Wednesday, October 31

An open letter to teachers

Dear Teachers,

Today I stumbled upon a little trick that they won't teach you in your education classes. Wear a mullet wig to school and it will freak your kids out. It will freak them out so much that they will create a silence that normally only occurs when they have been lulled to sleep with the sweet, sweet lullaby known as the Segment Addition Postulate. However, what is different about this mullet-induced silence is that the students are fully aware - no, super-aware - of their surroundings. This is the chance to teach them something. They don't know what's going to come next from the teacher (and the thing on his head), so they're paying close attention. Be quick, though, the effect will only last for about 20 minutes, but that's about 15 minutes more than what has been provided all year.
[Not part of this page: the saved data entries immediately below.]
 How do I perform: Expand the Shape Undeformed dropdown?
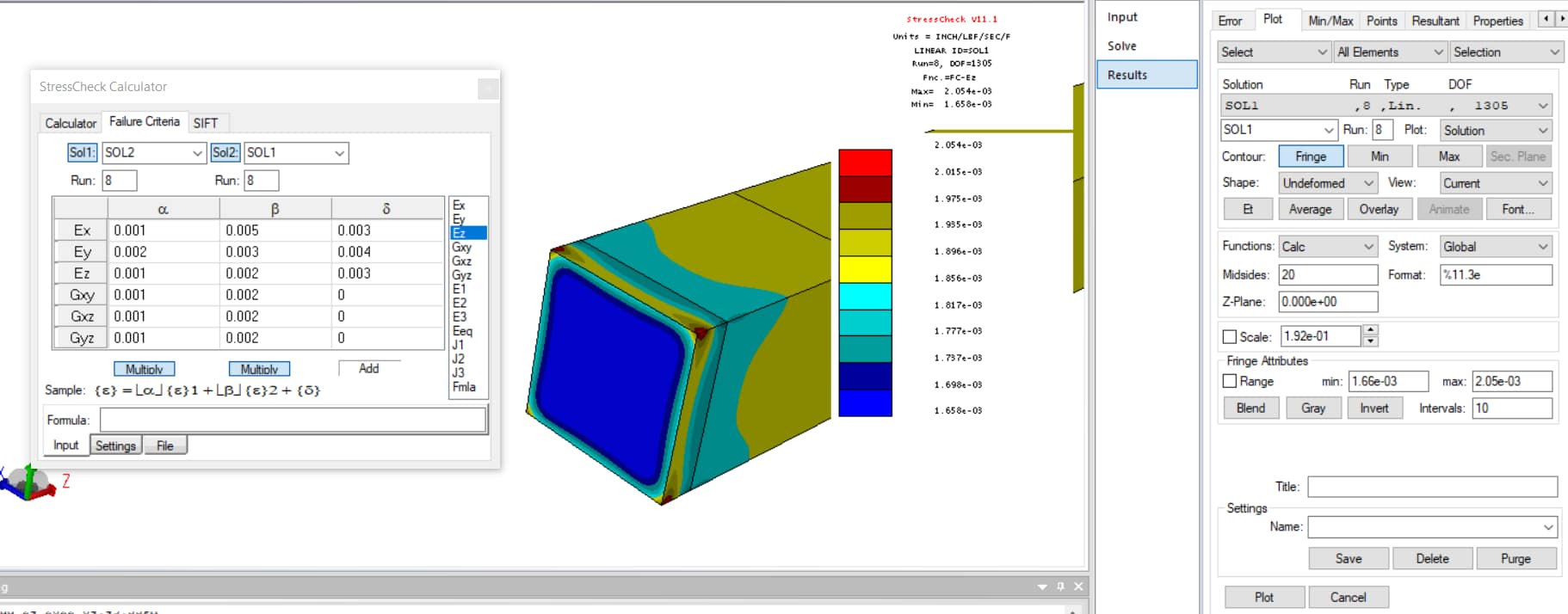[x=1329, y=183]
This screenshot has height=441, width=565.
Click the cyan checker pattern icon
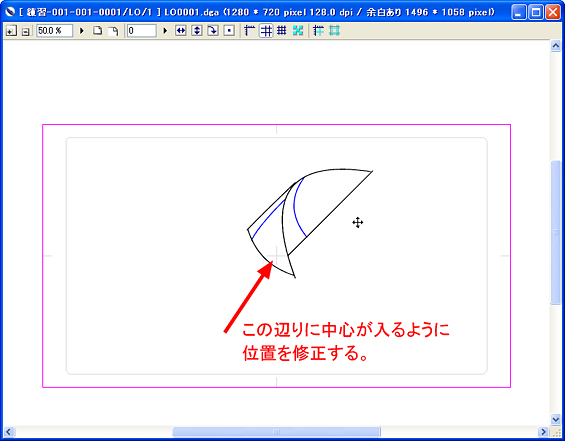pyautogui.click(x=298, y=31)
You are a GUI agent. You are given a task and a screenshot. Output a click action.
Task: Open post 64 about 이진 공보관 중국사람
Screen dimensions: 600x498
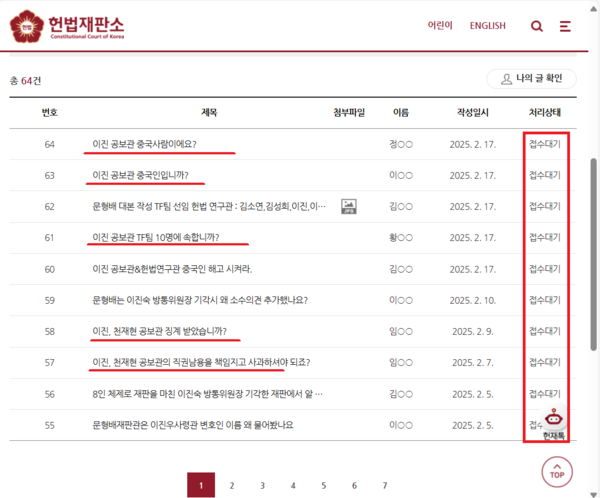click(144, 144)
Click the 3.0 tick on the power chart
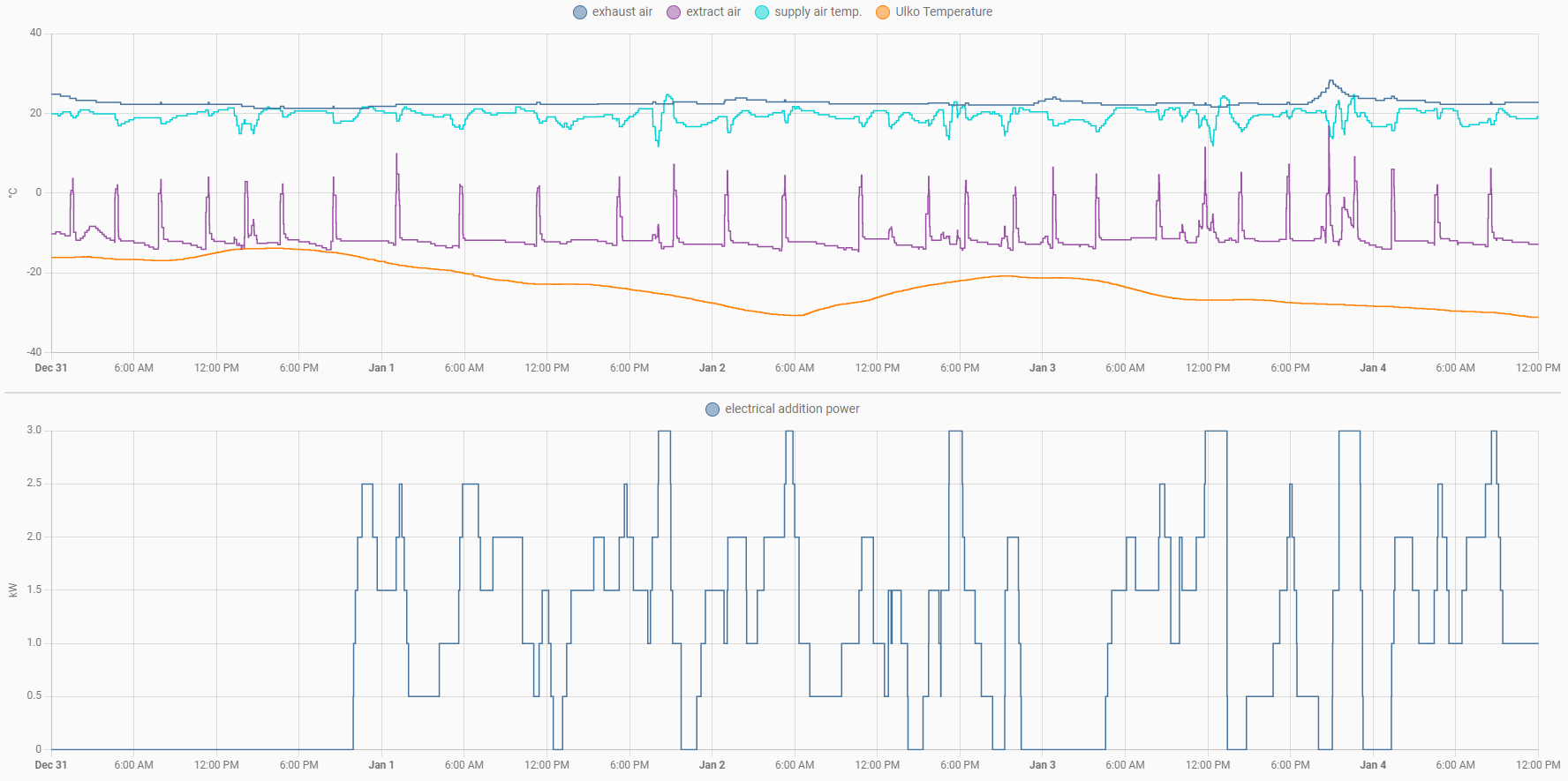 coord(34,430)
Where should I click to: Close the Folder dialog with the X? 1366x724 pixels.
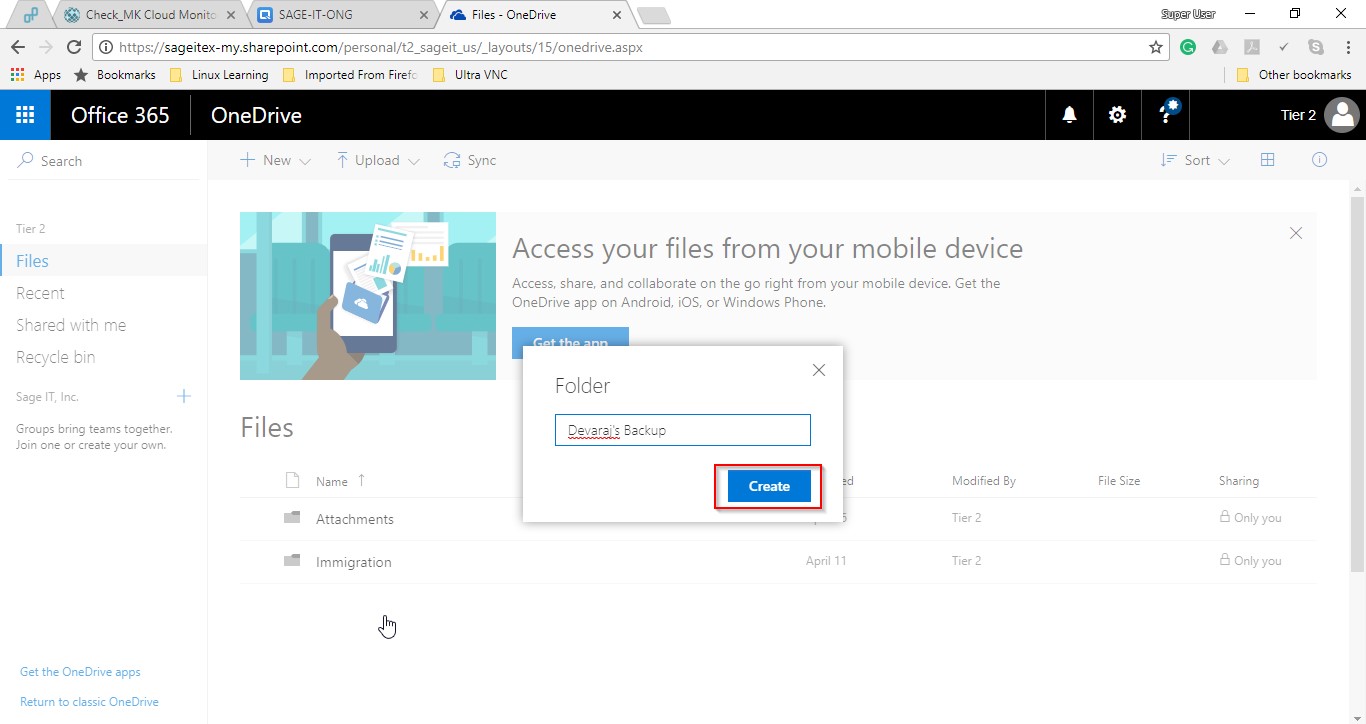click(x=819, y=370)
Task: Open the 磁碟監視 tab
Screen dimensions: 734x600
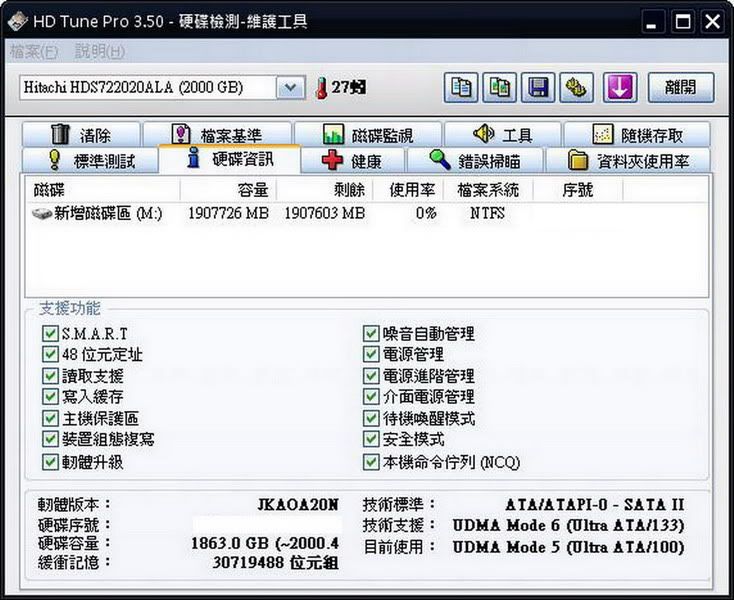Action: click(368, 135)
The mullet wig can also provide some "teachable moments" as many students don't know much about the mullet, especially those students from the African-American community. This is a great way to broach topics such as hockey, NASCAR, Lynyrd Skynyrd, and Canada. Cultural diversity is a lesson that can be taught all year long at any age.

After the success of the mullet wig, I'm going to try some other methods to shock my students into learning. My ideas include full scuba gear, a handlebar moustache, and my machete. Please let me know if you have any ideas to share.

Happy Halloween,
Donny

1 comment:

Tom said...

Yes. My idea is: Maybe you should rethink the machete.